● TEXTABSCHNITT:
------------------------
Besê Hozat: „Mittelost-Strategie der USA bleibt dieselbe“

Als Ko-Vorsitzende des KCK hat sich Besê Hozat zu den Hintergründen des US-Truppenrückzugs und die neuen Pläne der USA und der Türkei für Nordsyrien geäußert.

Besê Hozat, die Ko-Vorsitzende des Exekutivrats der Gemeinschaft der Gesellschaften Kurdistans (KCK), äußerte sich im ANF-Interview über die Hintergründe des US-Truppenrückzugs und die neuen Pläne der USA und der Türkei für Nordsyrien.

Während die Drohungen Erdoğans gegen Nordsyrien und Rojava einen neuen Höhepunkt erreichen, verkündete Donald Trump jüngst den Rückzug der US-Truppen aus Syrien. Kam diese Entscheidung wirklich unerwartet?

Die US-Rückzugsentscheidung kam keineswegs unerwartet. Wenn man sich daran erinnert, warum die USA in Syrien interveniert haben, wird leicht erkennbar, warum nun die Rückzugsentscheidung gefällt wurde. Wir müssen diese Entscheidung als Teil der Mitteloststrategie der USA betrachten. Mit der Entscheidung verwerfen die USA weder ihre Syrien- noch ihre Mittelostpolitik. Ganz im Gegenteil, sie geben ihr nur eine neue Form. Wie bekannt verfolgen die USA seit vielen Jahren eine Politik, die insbesondere den Iran, Nordkorea und Syrien zu Zielen ihrer Angriffe macht. Mit der US-Intervention im Irak Anfang der 90er Jahre begann eine Phase, die wir den `Dritten Weltkrieg` nennen. Ziel des damals begonnenen Krieges im Mittleren Osten war die Umgestaltung der Region entsprechend der Bedürfnisse des Kapitalismus. Eines der wichtigsten Angriffsziele war Syrien. Das Land wurde zu einem zentralen Schauplatz der Auseinandersetzungen, die sich im Zuge des „arabischen Frühlings“ entwickelten. Ein weiteres Ziel der US-Intervention in Syrien bestand darin, das Baath-Regime zu schwächen, um es in die eigene Strategie für die Region integrieren zu können und die von ihm ausgehende Bedrohung für Israel aus dem Weg zu schaffen. Zudem ging es darum, die Entstehung einer revolutionären Bewegung zu verhindern. Aus dieser Perspektive betrachtet, bot der Islamische Staat (IS) den passenden Vorwand für die USA, um in Syrien zu intervenieren. Als der IS Kobanê angriff, nutzten die USA die dadurch entstandene Gelegenheit sehr gut aus. Indem der Widerstand der Kurdinnen und Kurden gegen den IS durch Luftschläge unterstützt wurde, verschafften die USA ihrer Intervention die notwendige Legitimität und sicherten sich einen bedeutenden Prestigegewinn. Auf diesem Weg wurden die Grundlagen dafür geschaffen, dass die US-Intervention in Syrien als legitim und normal betrachtet wurde.
------------------------
● DATEN:
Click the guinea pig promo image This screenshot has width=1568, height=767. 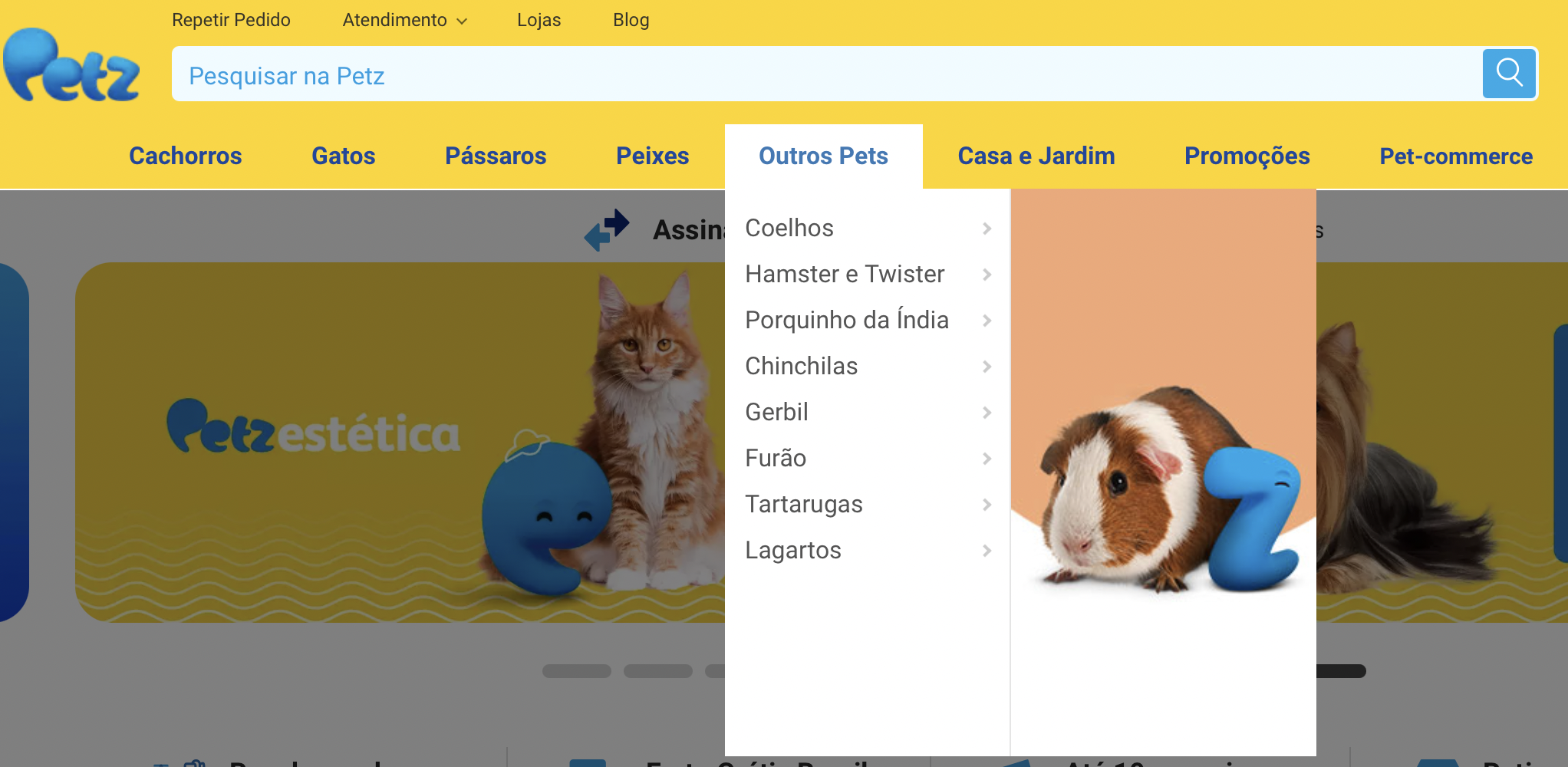(x=1163, y=472)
------------------------
● GESTELLTE AUFGABE 1:
Beantworte anhand des Interviews mit Besê Hozat die folgenden Fragen:
(a) Welches Amt bekleidet Besê Hozat?
(b) Womit begann laut Hozat die Phase, die sie den „Dritten Weltkrieg“ nennt?
(c) Auf welche Weise unterstützten die USA den Widerstand der Kurdinnen und Kurden gegen den IS?
● GESTELLTE AUFGABE 2: Übersetze den Satz „Mit der Entscheidung verwerfen die USA weder ihre Syrien- noch ihre Mittelostpolitik.“ aus dem Interview mit Besê Hozat ins Englische.

● SCHRIFTLICHE ANTWORT 1:
(a) Sie ist Ko-Vorsitzende des Exekutivrats der Gemeinschaft der Gesellschaften Kurdistans (KCK).
(b) Sie begann mit der US-Intervention im Irak Anfang der 90er Jahre.
(c) Sie unterstützten ihn durch Luftschläge.

● SCHRIFTLICHE ANTWORT 2: With this decision, the USA is abandoning neither its Syria policy nor its Middle East policy.